A SIGKILL murder mystery
Today I found myself debugging a mystery kill:
go test ./...
[packages passing fine]
fish: Job 1, 'go test ./...' terminated by signal SIGKILL (Forced quit)
Welp. This is a short writeup so that I remember what I did next time this happens.
First off, things that did not work:
- increasing test timeout
- disabling suspect services like apparmor
- strace -e ‘trace=!all’ go test ./…, strace also got killed
- looking at journalctl, dmesg
The thing that did work.
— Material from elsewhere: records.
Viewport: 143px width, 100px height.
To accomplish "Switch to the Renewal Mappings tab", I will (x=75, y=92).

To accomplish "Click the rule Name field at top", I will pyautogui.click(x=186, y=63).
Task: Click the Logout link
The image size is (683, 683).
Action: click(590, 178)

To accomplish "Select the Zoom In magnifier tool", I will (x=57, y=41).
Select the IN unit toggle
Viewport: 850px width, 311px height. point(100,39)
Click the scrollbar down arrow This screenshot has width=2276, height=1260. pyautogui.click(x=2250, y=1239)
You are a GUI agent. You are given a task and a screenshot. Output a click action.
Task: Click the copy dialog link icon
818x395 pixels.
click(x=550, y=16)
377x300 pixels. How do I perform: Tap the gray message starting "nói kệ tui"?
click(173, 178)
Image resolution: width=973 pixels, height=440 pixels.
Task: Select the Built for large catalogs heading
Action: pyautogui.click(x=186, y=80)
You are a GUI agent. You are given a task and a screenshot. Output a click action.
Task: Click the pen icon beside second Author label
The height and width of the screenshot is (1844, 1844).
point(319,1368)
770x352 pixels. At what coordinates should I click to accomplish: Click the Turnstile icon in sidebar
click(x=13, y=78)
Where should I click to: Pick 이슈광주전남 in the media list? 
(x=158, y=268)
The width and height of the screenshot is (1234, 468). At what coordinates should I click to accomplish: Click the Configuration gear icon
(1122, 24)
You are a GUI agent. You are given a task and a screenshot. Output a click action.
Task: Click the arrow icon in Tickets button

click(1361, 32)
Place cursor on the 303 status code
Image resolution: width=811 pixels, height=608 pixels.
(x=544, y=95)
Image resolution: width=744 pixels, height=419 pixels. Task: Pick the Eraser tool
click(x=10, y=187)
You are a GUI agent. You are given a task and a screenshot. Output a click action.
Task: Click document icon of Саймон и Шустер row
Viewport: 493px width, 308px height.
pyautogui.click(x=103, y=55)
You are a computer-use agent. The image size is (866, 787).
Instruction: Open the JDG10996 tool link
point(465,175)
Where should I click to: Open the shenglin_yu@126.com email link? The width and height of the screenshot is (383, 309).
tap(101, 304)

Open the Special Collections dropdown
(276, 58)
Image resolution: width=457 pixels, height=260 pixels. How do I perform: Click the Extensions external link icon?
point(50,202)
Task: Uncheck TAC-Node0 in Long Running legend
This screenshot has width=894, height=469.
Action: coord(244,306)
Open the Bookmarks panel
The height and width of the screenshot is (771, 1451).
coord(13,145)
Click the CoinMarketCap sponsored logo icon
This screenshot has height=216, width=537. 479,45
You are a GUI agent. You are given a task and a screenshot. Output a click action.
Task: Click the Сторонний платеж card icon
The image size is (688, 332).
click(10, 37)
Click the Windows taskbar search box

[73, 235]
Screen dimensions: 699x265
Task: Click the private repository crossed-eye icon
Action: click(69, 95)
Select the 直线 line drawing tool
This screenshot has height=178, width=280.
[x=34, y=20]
To install and start auditd:
sudo apt install auditd
To enable logging of kills:
sudo auditctl -a exit,always -F arch=b64 -S kill -k audit_kill
tail -f /var/log/audit/audit.log
But wait:
type=SYSCALL msg=audit(1651484100.495:62): ... comm="kill" exe="/usr/bin/kill" subj=? key="audit_kill"^]ARCH=x86_64 SYSCALL=kill
So something was killing /usr/bin/kill directly.
Uhhh, time to replace /usr/bin/kill with a script that just runs sleep1 and:
rski@rski ~> lsof /usr/bin/kill
COMMAND PID USER FD TYPE DEVICE SIZE/OFF NODE NAME
kill 2580265 rski 255r REG 253,1 44 15733179 /usr/bin/kill
rski@rski ~> pstree -ps 2580265
systemd(1)───.kitty-wrapped(5514)───fish(2520326)───make(2576202)───sh(2576214)───go(2576215)───somepackage.test(2580252)───kill(2580265)───sleep(2580266)
The call was coming from inside the house. A package that deals with killing other processes was calling kill during testing and blowing itself away.
-
I could have munged the PATH I suppose, yes. Note-to-self-in-note-to-self: Do that next time. ↩